I am not a disinterested bystander in these proceedings; I gave birth to my younger son at Memorial. My first son was born at Women & Infants, and I went to the hospital with a midwife-approved birth plan that I hoped would result in a low-intervention experience. However, when I arrived at the hospital to deliver my eldest, I gave an anxiety-induced high blood pressure reading — not uncommon for me. I was immediately categorized high-risk and remained in that category even after I relaxed enough to give a normal blood pressure reading. As a result of my high-risk status, I lost nearly all autonomy and choice in my birth, an experience echoed by many other mothers who attended the DOH hearings. My births were textbook, but my son’s birth at Women & Infant’s was treated like a potential emergency, and my second birth at Memorial was treated like a normal life event — a dramatic difference that was a far better fit for me and my family.

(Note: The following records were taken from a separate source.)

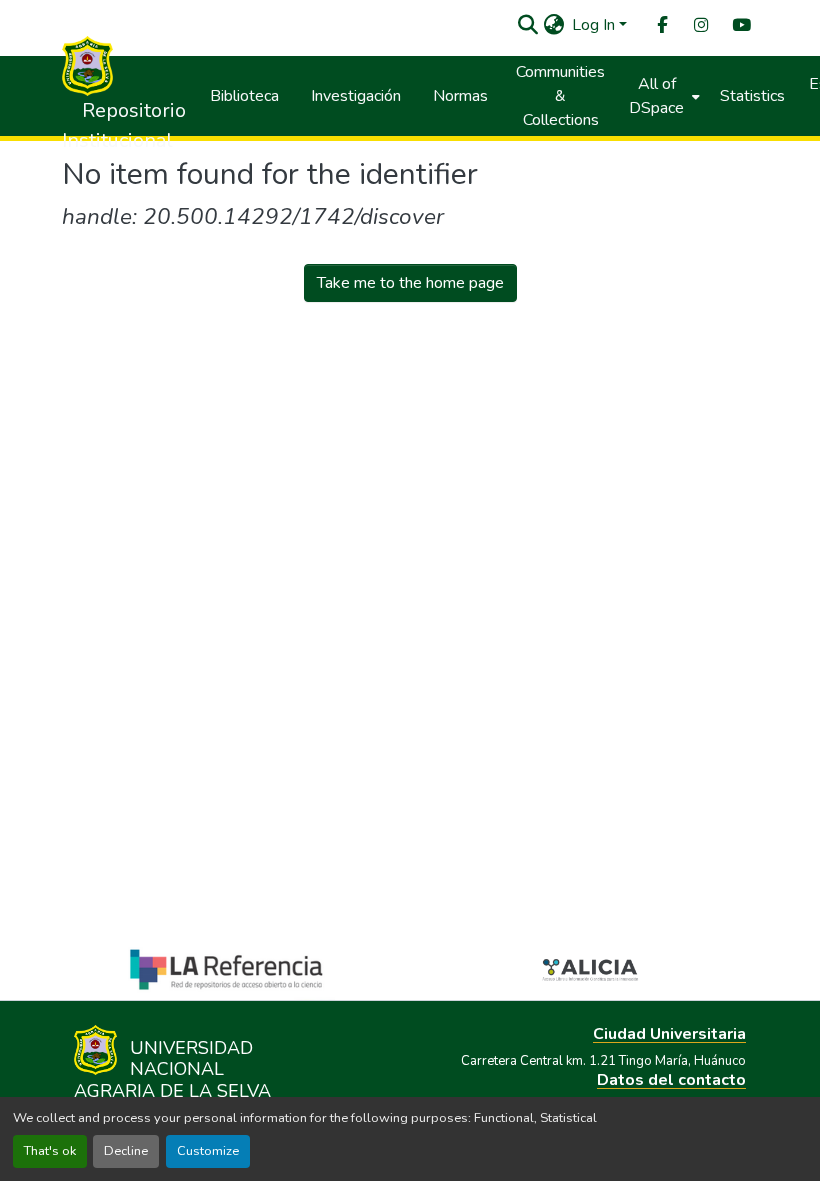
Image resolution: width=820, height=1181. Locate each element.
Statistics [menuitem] (752, 96)
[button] (527, 25)
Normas (460, 96)
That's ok (50, 1151)
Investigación (356, 96)
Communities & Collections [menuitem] (560, 96)
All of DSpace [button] (656, 96)
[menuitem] (661, 25)
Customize (208, 1151)
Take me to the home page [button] (410, 283)
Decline (126, 1151)
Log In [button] (595, 25)
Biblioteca (244, 96)
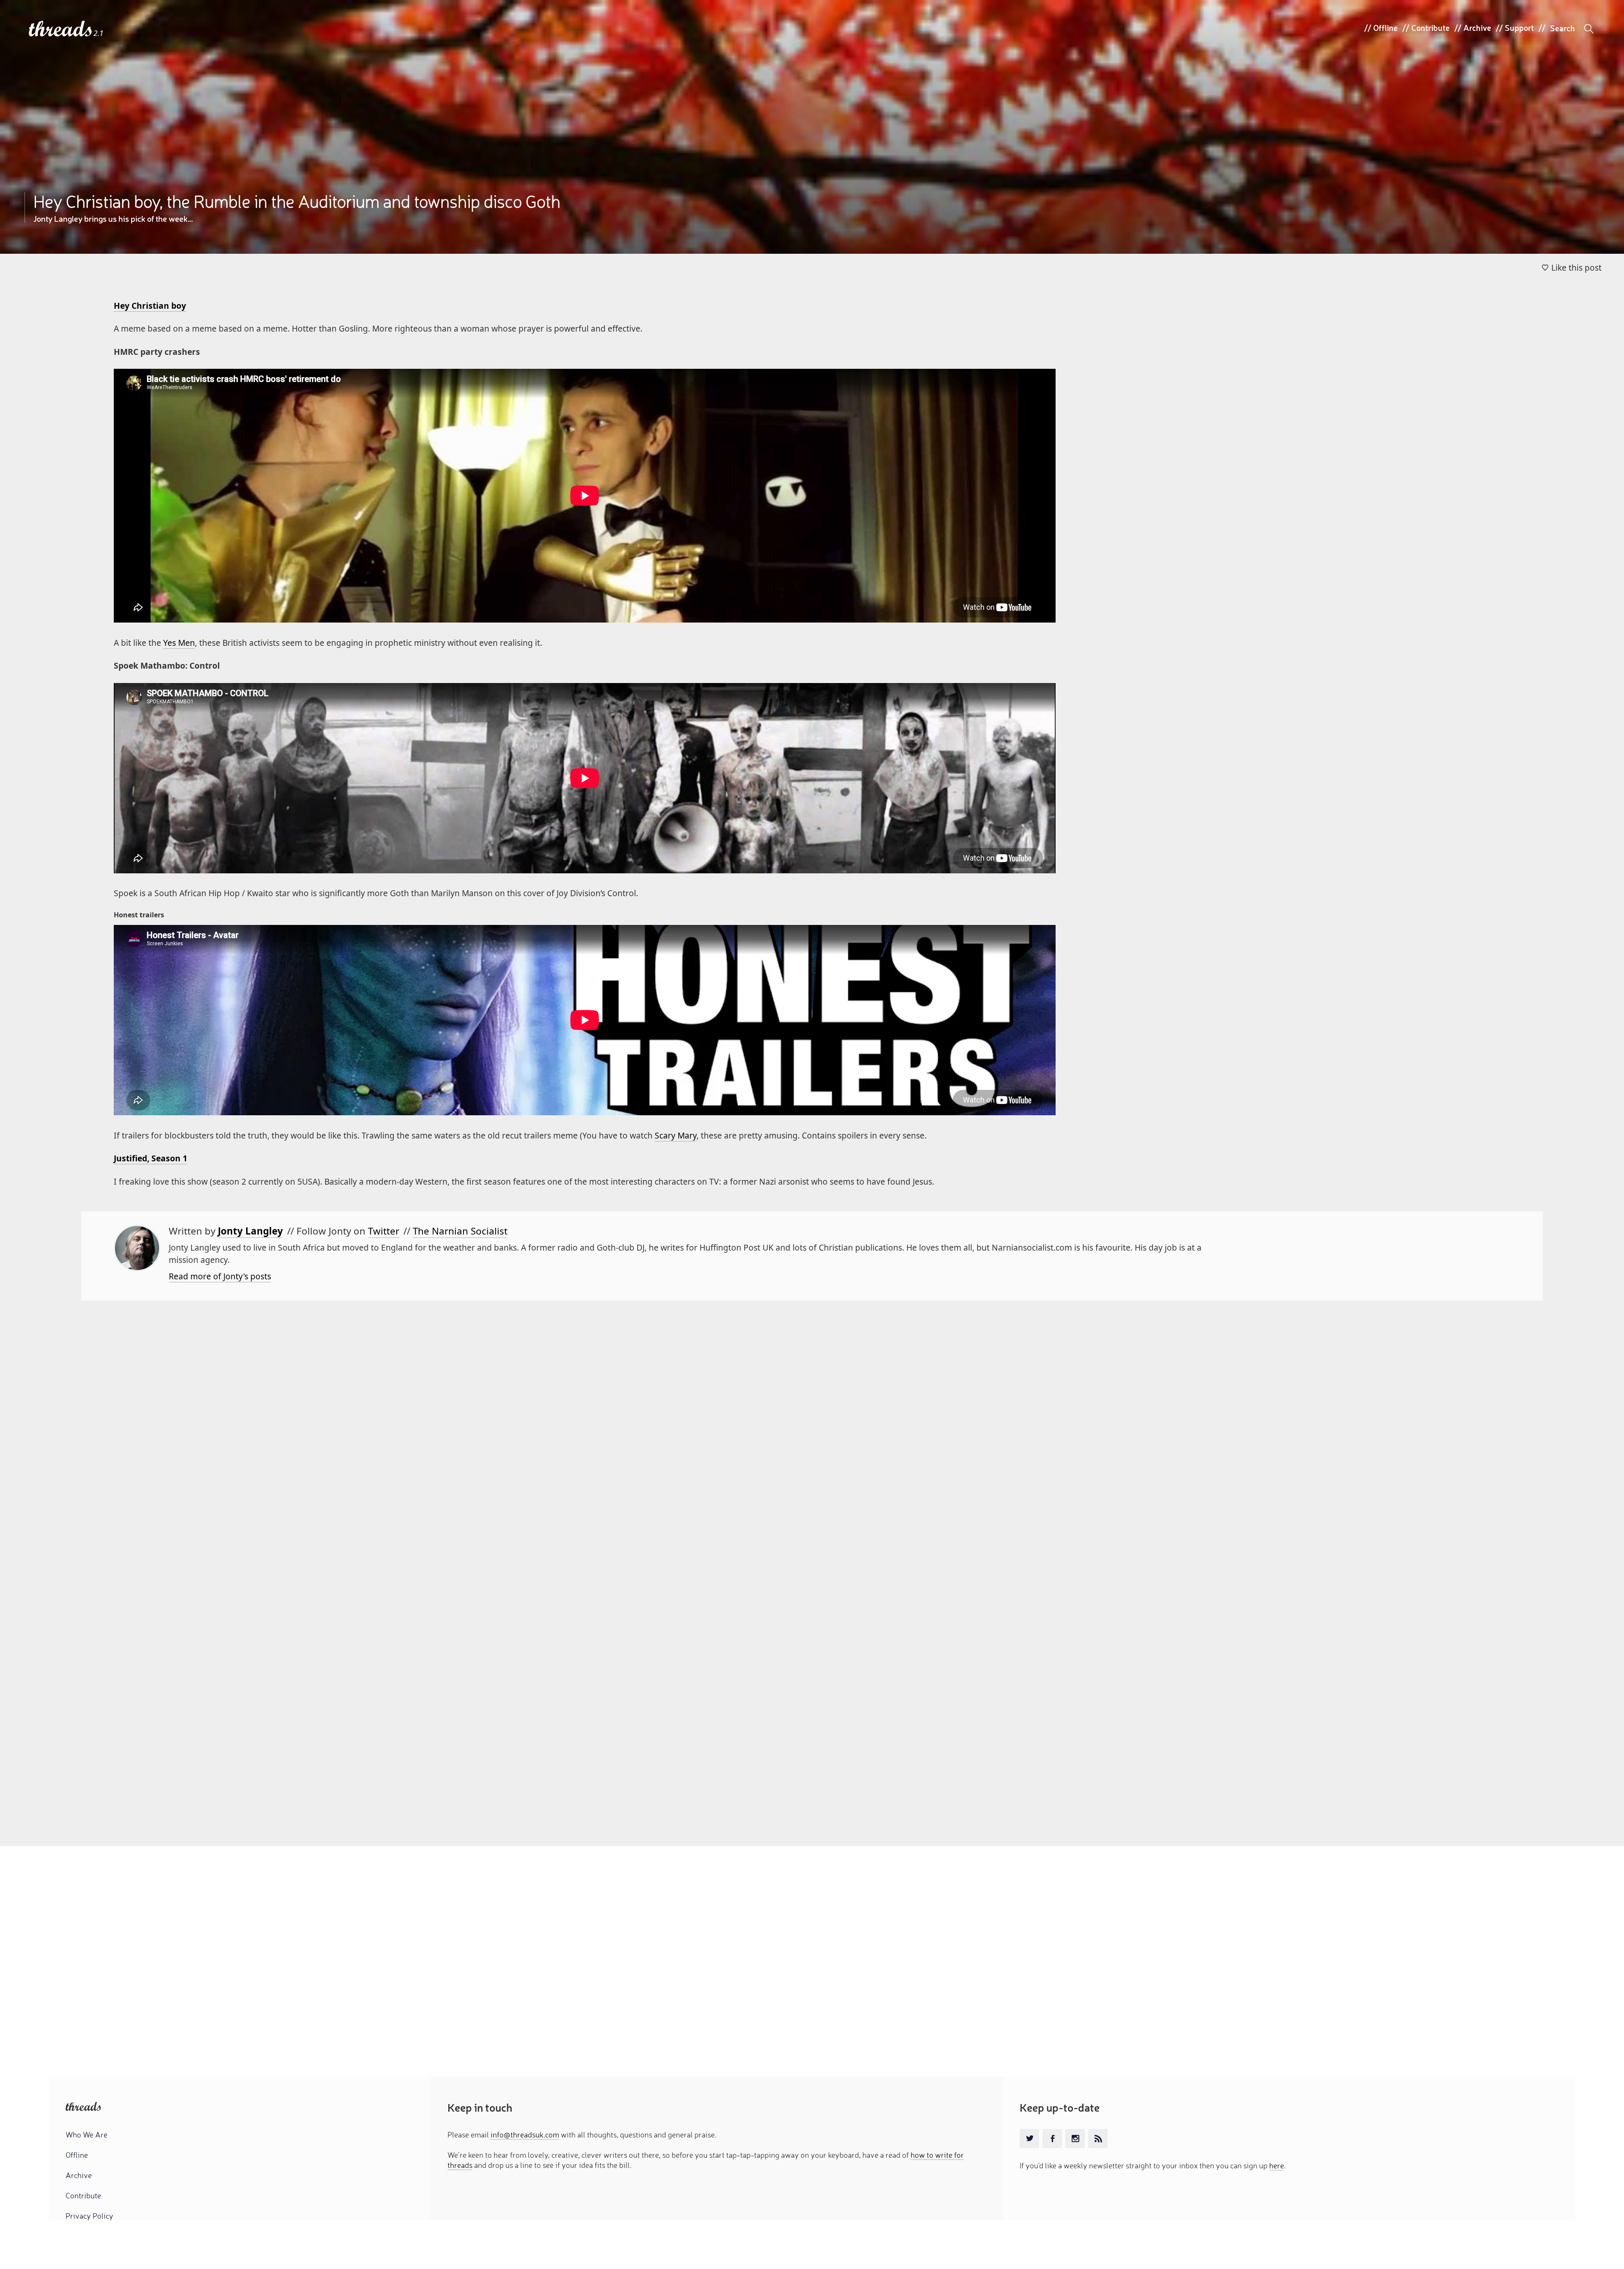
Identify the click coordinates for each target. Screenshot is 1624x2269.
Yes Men (179, 642)
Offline (1385, 27)
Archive (1477, 27)
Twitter (383, 1230)
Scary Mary (676, 1135)
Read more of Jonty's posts (220, 1276)
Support (1519, 27)
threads (61, 29)
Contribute (1430, 27)
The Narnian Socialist (460, 1230)
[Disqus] (812, 1492)
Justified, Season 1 (150, 1158)
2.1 (98, 33)
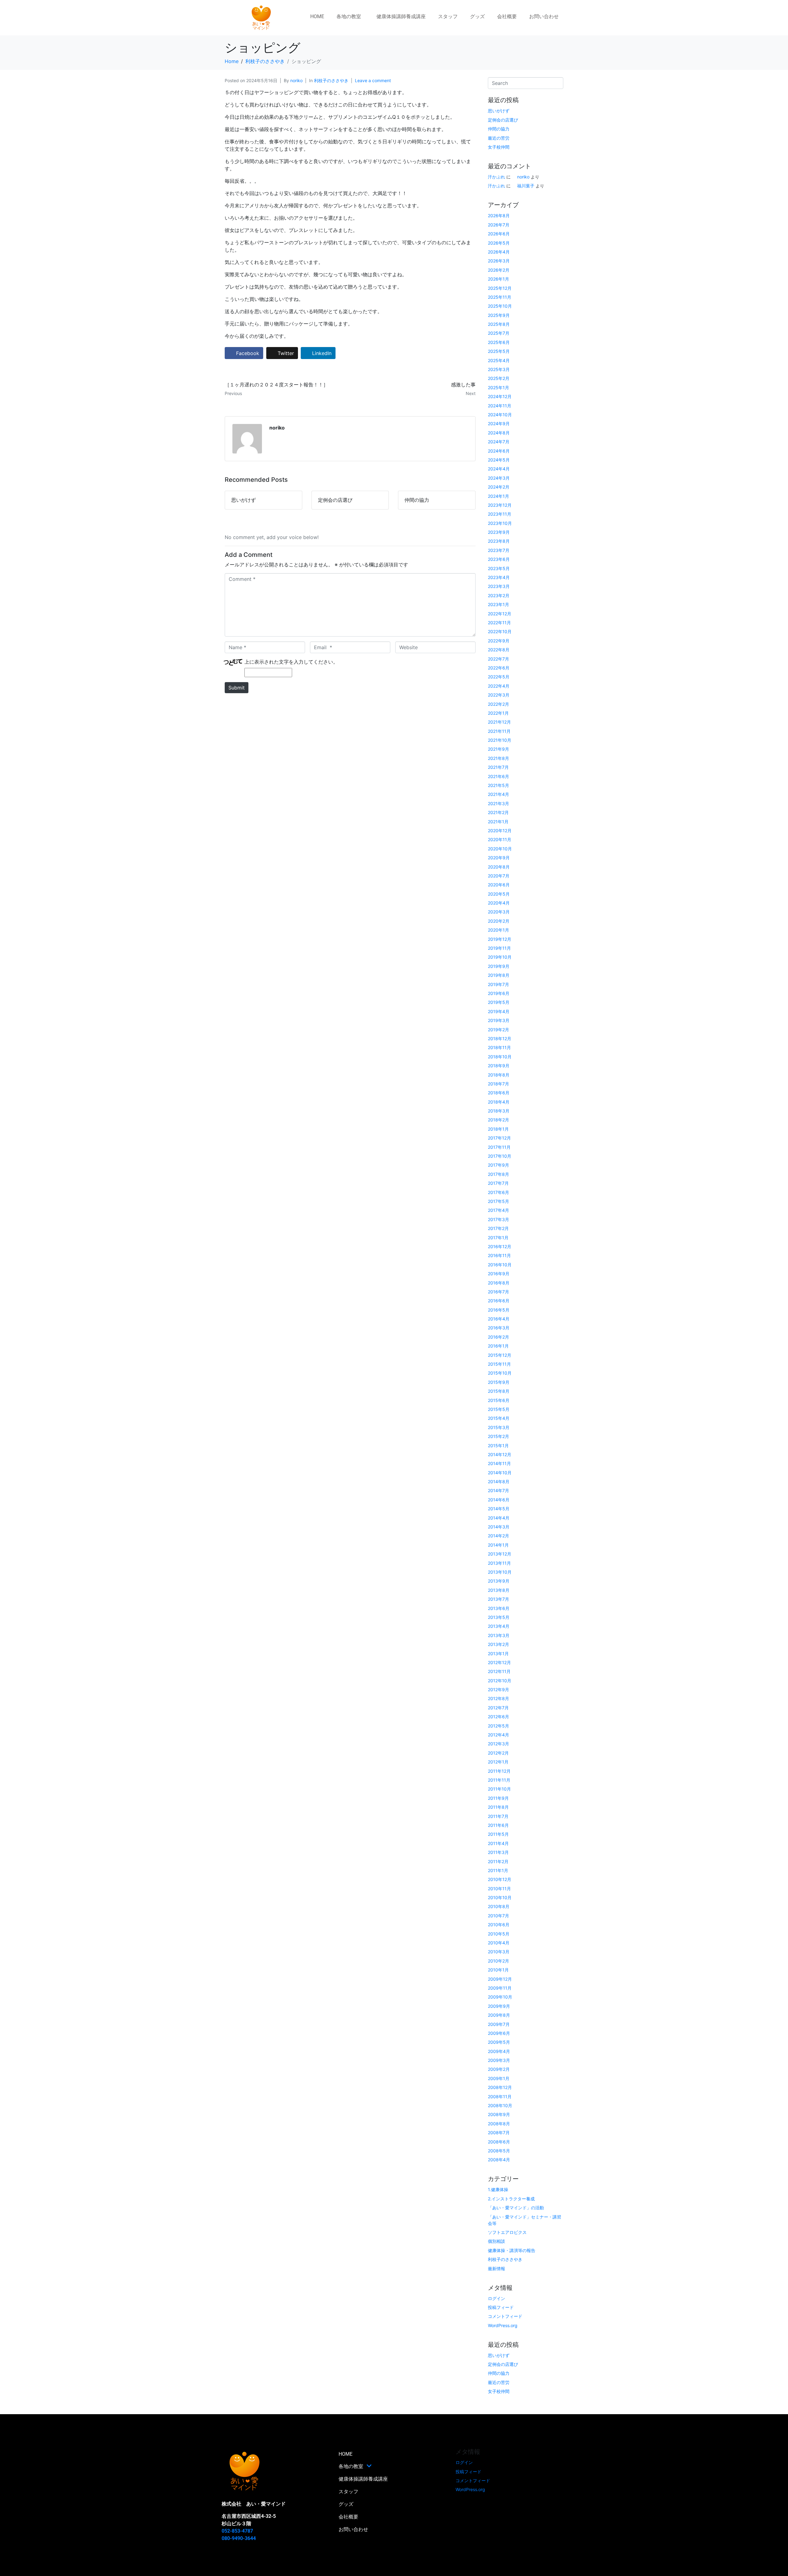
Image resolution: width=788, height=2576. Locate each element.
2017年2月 (498, 1228)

A nurse who spoke at one of the public hearings said that plenty of high-risk patients come to Memorial from Central Falls and Pawtucket, but because women experiencing high risk labors should have as much right to choice as women categorized as low risk, the hospital’s standard of care remains the same. Respectful, family-centered care is worth traveling for, as evidenced by one mother’s testimony that “Barrington births in the Bucket.” But for the women of Central Falls and Pawtucket who perhaps can’t travel to seek respectful, family-centered, evidence-based care, how wonderful that they can find it in their neighborhood. And what a shame that CNE plans to take it from them.

CNE is treating the birth experience as a fully transferrable commodity, considering only economics and bed count in its planned restructuring. Protesters say that not all obstetrics units are alike and access to quality care and choice in birth is essential for healthy families. It’s now up to the DOH to decide which approach will prevail.

The Department of Health will accept written comments from the public until March 25. They can be emailed to Paula.Pullano@health.ri.gov or mailed to Rhode Island Department of Health, Center for Health Systems Policy and Regulation, 3 Capitol Hill, Providence, RI 02908. The DOH must approve or deny CNE’s reverse application of need within 90 days of completion.